(TASK DETAILS):
What is needed is an exact copy of every entry below, minus the images.

(EXERCISE MATERIAL):
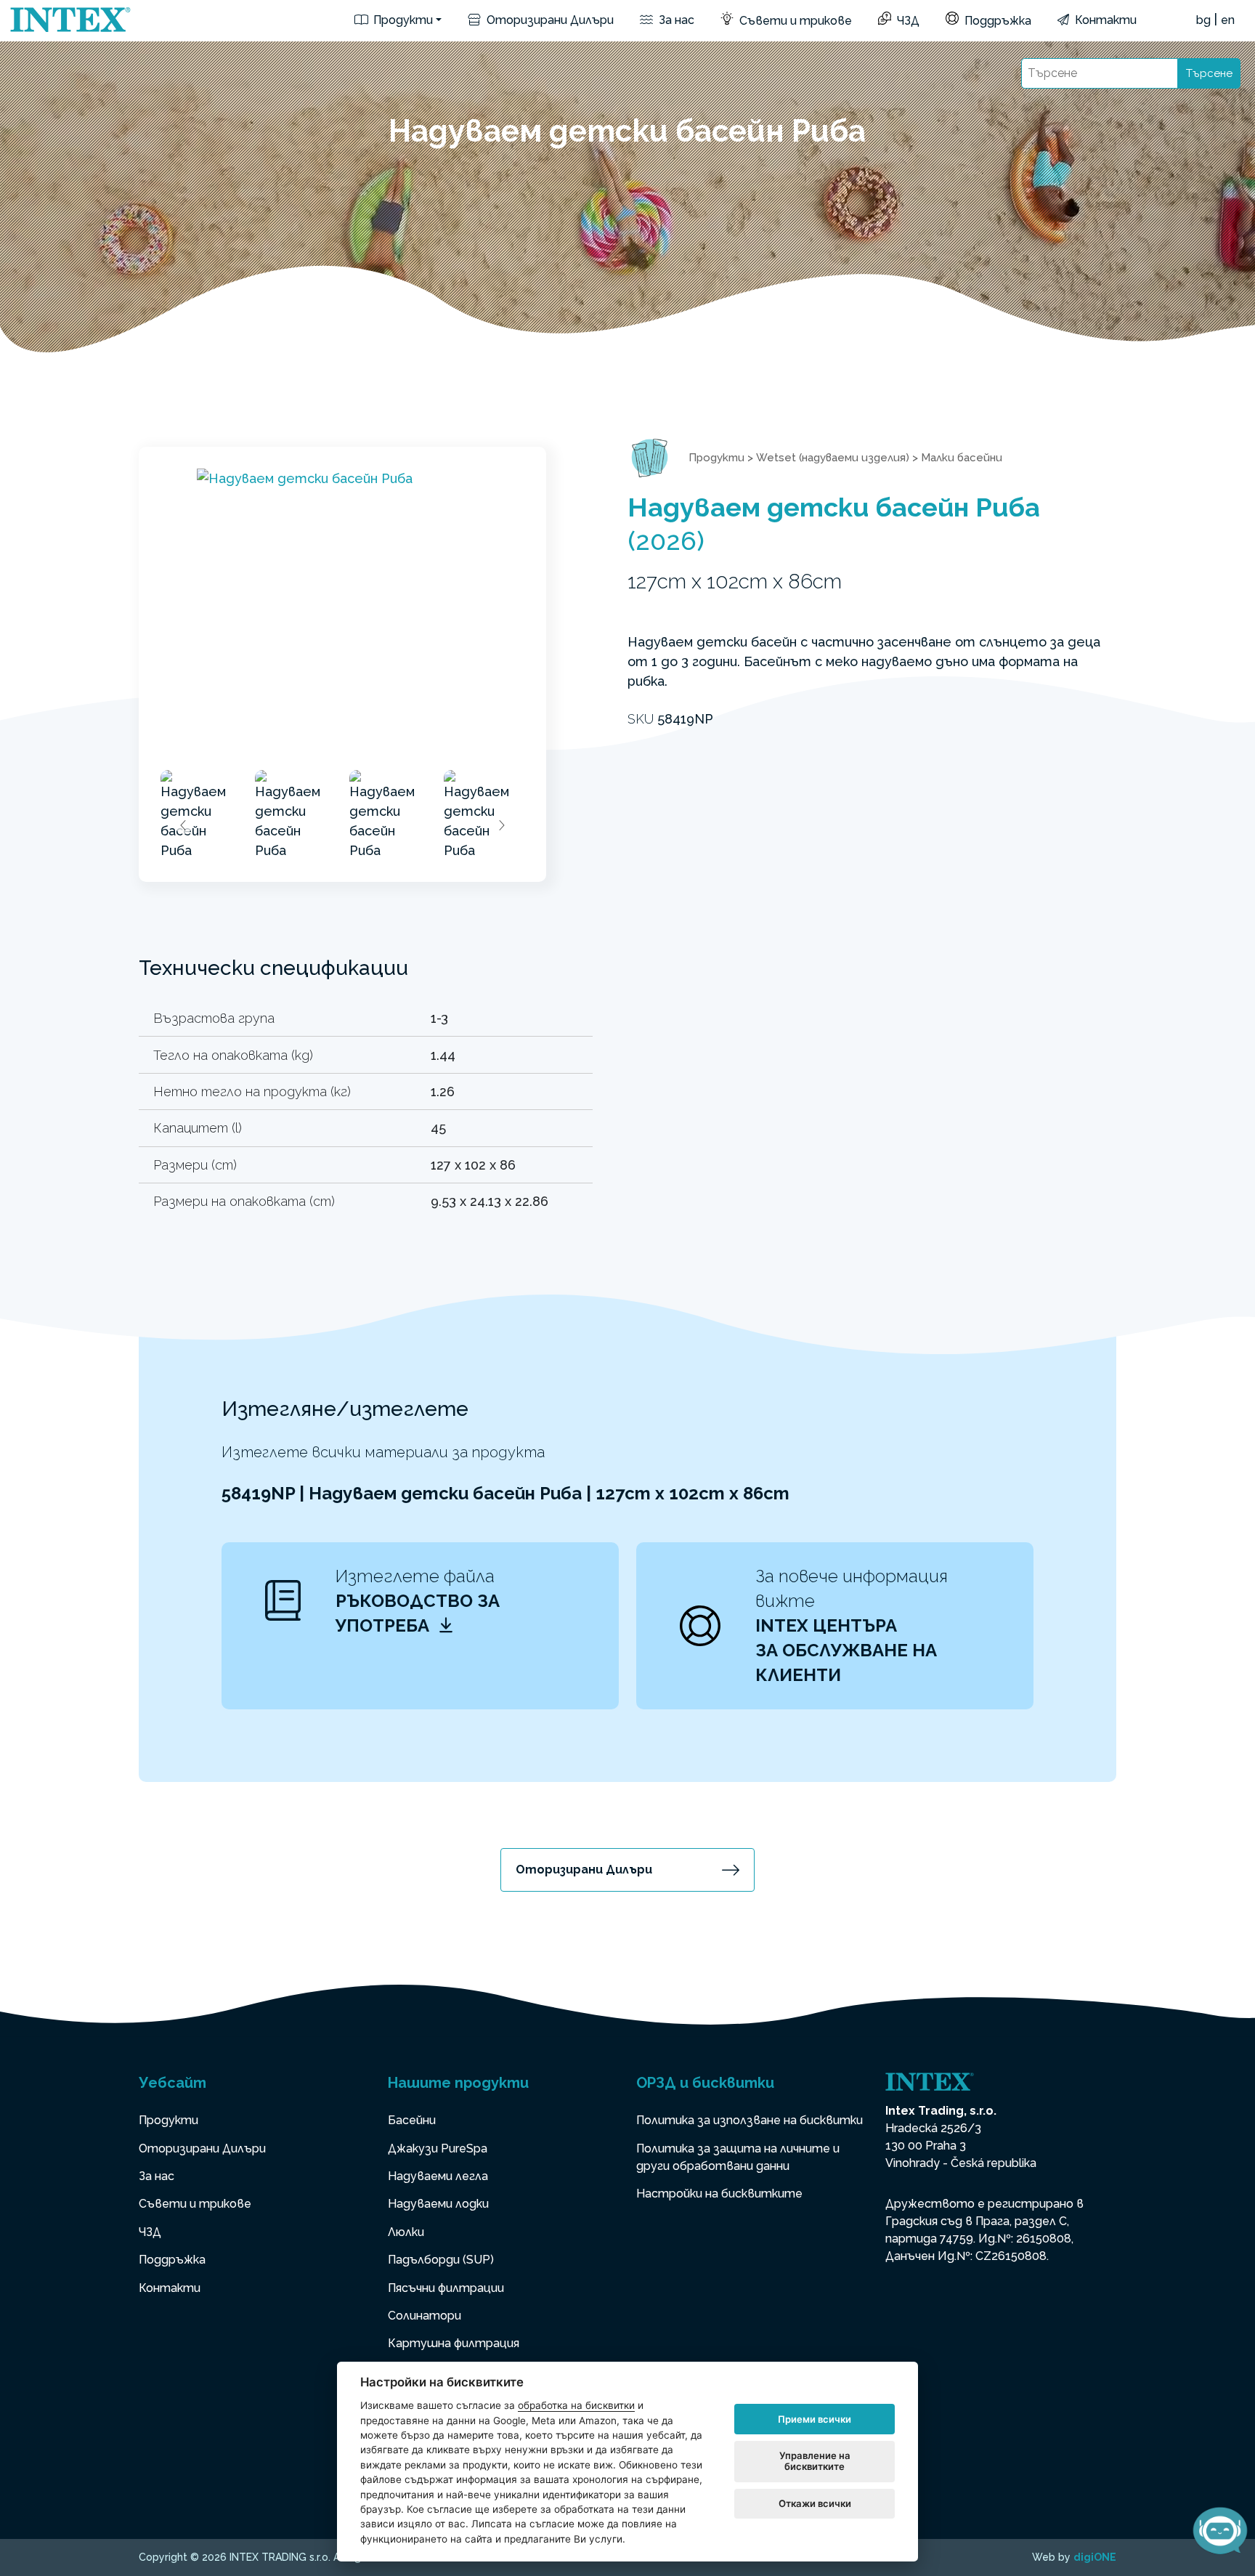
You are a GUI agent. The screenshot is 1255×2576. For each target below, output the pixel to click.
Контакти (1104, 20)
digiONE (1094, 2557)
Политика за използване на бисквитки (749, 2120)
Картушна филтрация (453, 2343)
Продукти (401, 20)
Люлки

(OUTPUT FOR THIS TASK):
You are a GUI agent. The screenshot is 1255×2576. For each target below, output the pixel to click.
Контакти (1104, 20)
digiONE (1094, 2557)
Политика за използване на бисквитки (749, 2120)
Картушна филтрация (453, 2343)
Продукти (401, 20)
Люлки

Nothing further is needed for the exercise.